Seguramente, ni el uno por cien de la población ha dedicado unos segundos a ver amanecer en el amanecer de este 2019. La fiesta de la luz gratuita queda cegada por las infinitas luces artificiales que hay que encender, y pagar, para divertirse o comunicarse. Siempre me ha parecido una tragedia que seamos tan pocos los que asistimos a la crucial inauguración de cada jornada. Pero hoy, uno del uno del diecinueve, podemos definirlo como el día en el que la Natura tiene menos testigos. Somos pocos, muy pocos los que decidimos acompañar a cualquier soledad natural como forma de comenzar el año.

Ilustración de Javier F. Ferrero

La fortuna me ha permitido pasar en plena montaña arbolada 40 de los últimos 41 años nuevos. En 35 de esas ocasiones he celebrado el estar todavía vivo con un largo ascenso. Subo, en efecto, al punto más alto de la sierra donde anido. No es proeza alguna pero sí un esfuerzo notable. En poco más de tres kilómetros lineales paso de 800 a 1.441 metros sobre el nivel del mar. Suelo tardar dos horas o dos horas y media en subir y algo menos en bajar. Creo no exagerar si comparo la ascensión con una larguísima escalera. Doy casi 20.000 pasos, sudo y por supuesto jadeo. Pero quedo por completo compensado porque atravieso el aire más limpio y no es poco saber que acabará en todas mis células. Los madroños están lustrosos y mantienen todavía sus flores blancas y sus frutos rojos. De hecho las abejas trabajan en ellos a pesar de que la escarcha ha puesto otras flores blancas bajo mis pisadas.
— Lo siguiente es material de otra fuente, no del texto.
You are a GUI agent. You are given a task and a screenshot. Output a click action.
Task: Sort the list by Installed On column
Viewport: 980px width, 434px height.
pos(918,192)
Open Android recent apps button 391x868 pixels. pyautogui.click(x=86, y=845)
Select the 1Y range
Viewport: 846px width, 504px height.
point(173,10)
Los melojos han entregado ya sus trajes al suelo que así ablandan mi camino. Escucho el crepitar de petirrojo, el cabreo del arrendajo y el silbido minúsculo del acentor. A veces las águilas reales se comienzan a enamorar sobre mi coronilla y los buitres siempre me regalan su majestuoso flotar en los aires. Tímido, como pocos, el corzo escapa por las trochas casi intransitables. Más fácil es que las ciervas animen el panorama rompiendo el monte.

Desde la cumbre del Cervales veo casi media Extremadura; un buen trozo de Toledo; de Ávila, casi todo Gredos, tan sin nieve este año; un poco de Ciudad Real. Incluso de Madrid, que está a 150 km en línea recta. En verano, cuando duermo en esas mismas cimas, se ve perfectamente el resplandor de la capital.
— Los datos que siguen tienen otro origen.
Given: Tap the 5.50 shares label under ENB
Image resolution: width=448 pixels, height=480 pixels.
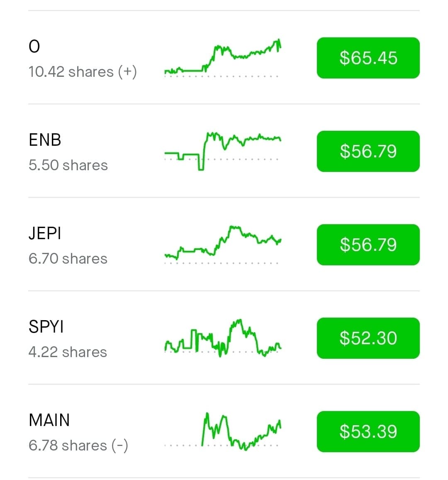Looking at the screenshot, I should coord(68,165).
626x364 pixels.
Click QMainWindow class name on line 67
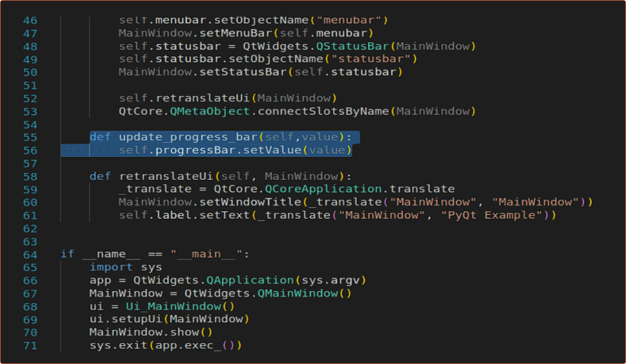click(x=299, y=293)
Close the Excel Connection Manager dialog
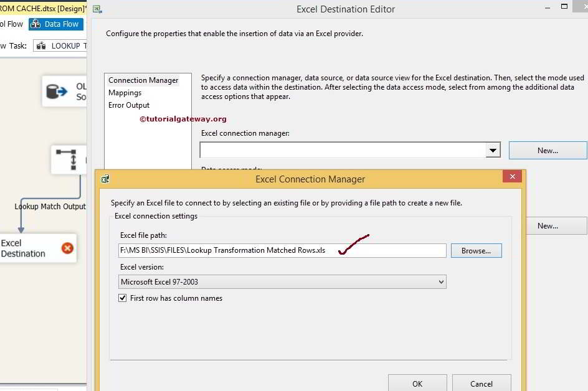This screenshot has height=391, width=588. (x=512, y=177)
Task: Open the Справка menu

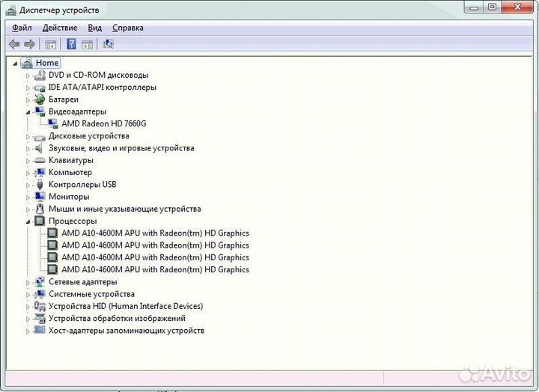Action: tap(127, 28)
Muchos años, como este, buena parte del paisaje parece marino por la niebla que crea la única línea recta bella. Me quita el fondo de los valles del Tajo y del Guadiana pero me regala una fantasía, la de poner a navegar mis ojos tan tierra adentro.
Pienso en lo que se están perdiendo casi todos por temer al silencio y a la libertad, por haber apostatado de la Belleza anterior a la belleza y por haber sido domesticados por excesos de comodidad. ¡Qué lástima! Aunque seguramente lo acertado es pensar en que serán ellos, los agotados de tanto divertirse y ahora dormidos, los que me tengan lástima a mi. Siento informarles que en muy pocas otras ocasiones a lo largo del año me parece estar haciendo algo más estimulante.
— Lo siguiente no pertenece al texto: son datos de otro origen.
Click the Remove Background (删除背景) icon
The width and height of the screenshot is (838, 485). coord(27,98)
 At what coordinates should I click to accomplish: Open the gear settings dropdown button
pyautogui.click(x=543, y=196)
Arriba, cuando llego al vértice geodésico, como dos naranjas y un puñado de nueces. Luego giro varias veces los 360 grados. Inundo mis ojos con la inmensidad, insisto,  más callada y más solitaria que ningún otro momento del año. Luego suplico a todos los dioses de todas las religiones y al tiempo, acaso el único real, que nos destruya poco y que deje libre al azar para que sea posible alguna ilusión, algún proyecto. Deseo que no solo incluye a todos los capaces de imaginar, incluidos por supuesto los alejados de estos espectáculos, sino también, por supuesto, a todo lo que es iluminado por esta luz tan libre, bella y gratuita con la que mis ojos han sido bendecidos, una vez más, un año nuevo.
Luego bajo con un cargamento de serenidad que sostendrá la mayor parte de mis próximos 364 días. Y, claro doy

LAS GRACIAS

Y QUE LA VIDA OS ATALANTE COMO A MÍ ESTOS PRIMEROS DE ENERO.